Environmental Biology of Fishes

, Volume 73, Issue 4, pp 415–426 | Cite as

Estimating the density and biomass of moray eels (Muraenidae) using a modified visual census method for hole-dwelling reef fauna

  • Marianne Gilbert
  • Joseph B. Rasmussen
  • Donald L. Kramer


We developed a modified visual census technique suitable for fairly sedentary, hole-dwelling species and used it to determine the diversity, density, biomass, and habitat use of morays at four sites including fringing, patch, and bank reefs in Barbados, West Indies. The method involved a careful search during two passages over transects by day and by night, noting size and position of morays seen, and using the number of new observations on the second passage to estimate the proportion of morays not seen. First passage counts were generally higher than numbers of morays recorded in previous visual censuses. These estimates were raised when we used the time period (day or night) with the highest average density visible for each species, added different individuals from the two passages, and corrected for individuals not seen. We saw more goldentail morays (Gymnothorax miliaris) during the day but more spotted (G. moringa), viper (Enchelycore nigricans), and chestnut (E. carychroa) morays at night.

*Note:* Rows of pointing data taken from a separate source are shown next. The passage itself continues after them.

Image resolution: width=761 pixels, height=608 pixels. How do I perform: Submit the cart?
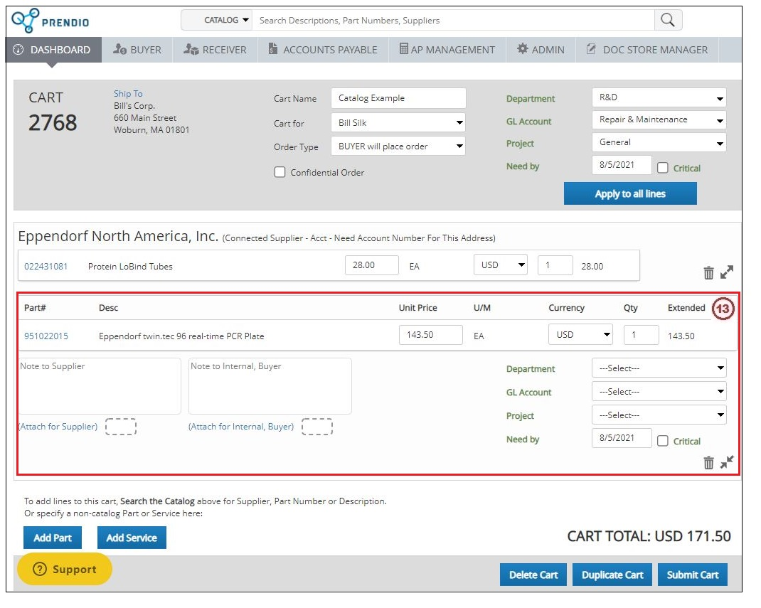(692, 575)
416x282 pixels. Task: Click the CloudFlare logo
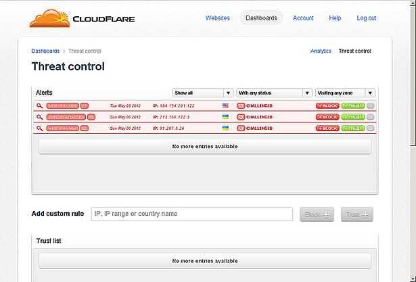pos(82,18)
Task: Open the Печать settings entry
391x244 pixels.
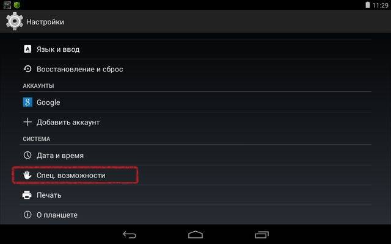Action: 196,195
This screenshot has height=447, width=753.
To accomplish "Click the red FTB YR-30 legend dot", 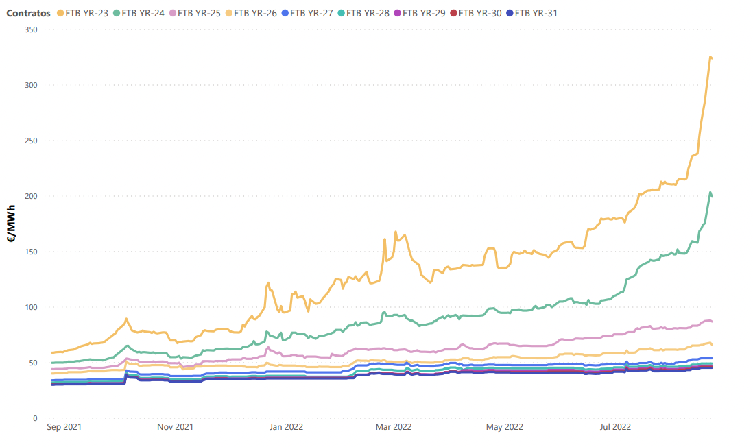I will pos(453,13).
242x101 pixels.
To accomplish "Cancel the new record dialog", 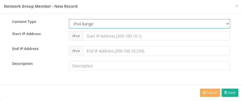I will [210, 93].
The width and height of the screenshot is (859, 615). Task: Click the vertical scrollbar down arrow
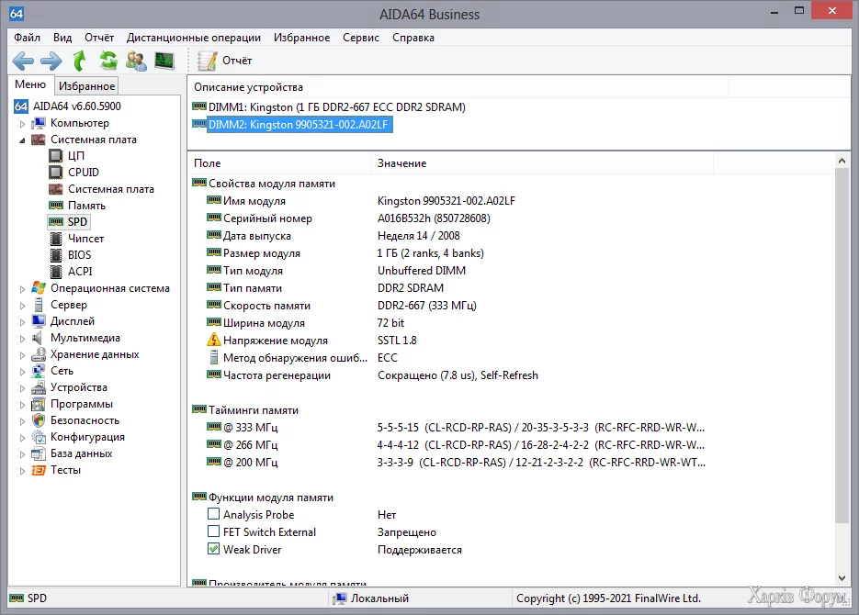(x=842, y=577)
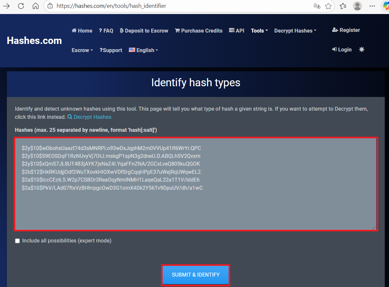Open the favorites list icon
This screenshot has height=287, width=389.
click(343, 6)
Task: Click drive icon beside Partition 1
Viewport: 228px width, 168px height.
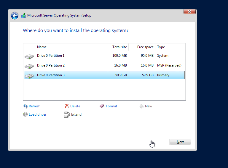Action: (x=29, y=56)
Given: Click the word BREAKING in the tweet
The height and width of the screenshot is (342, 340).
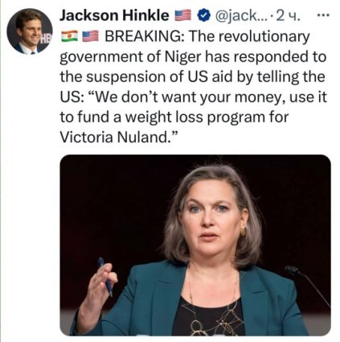Looking at the screenshot, I should click(x=144, y=36).
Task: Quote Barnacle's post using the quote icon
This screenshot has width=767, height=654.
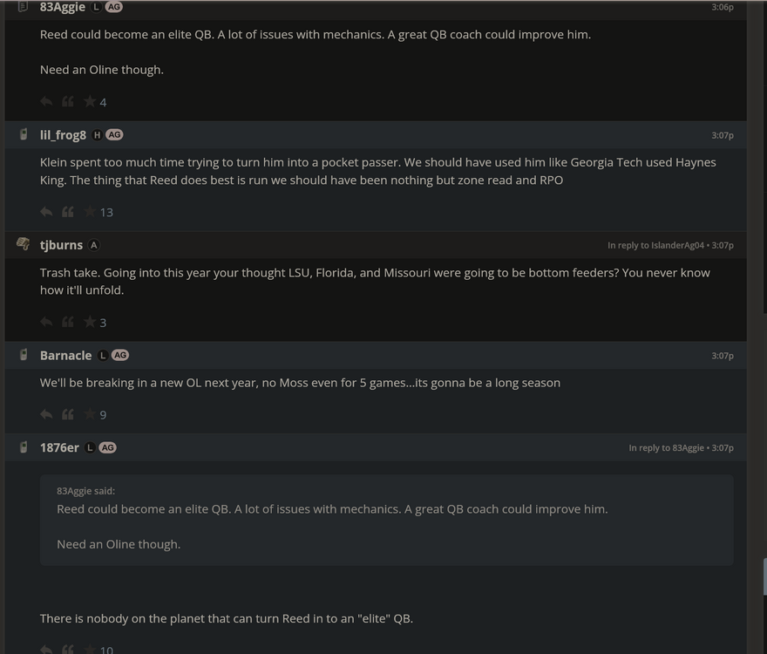Action: pyautogui.click(x=68, y=414)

Counts of chain morays (Echidna catenata) did not differ significantly between night and day. Relative abundance and size of moray species varied among sites and to a lesser extent among habitat types within sites, but spotted morays were generally the most important in numbers and biomass. Mean estimated moray density and biomass were much higher than in most previous visual censuses, but similar to rotenone samples on other reefs and comparable to those of other families of predatory fishes. Our findings confirm that morays are abundant and potentially important predators that should be the focus of more attention in ecological studies of coral reefs.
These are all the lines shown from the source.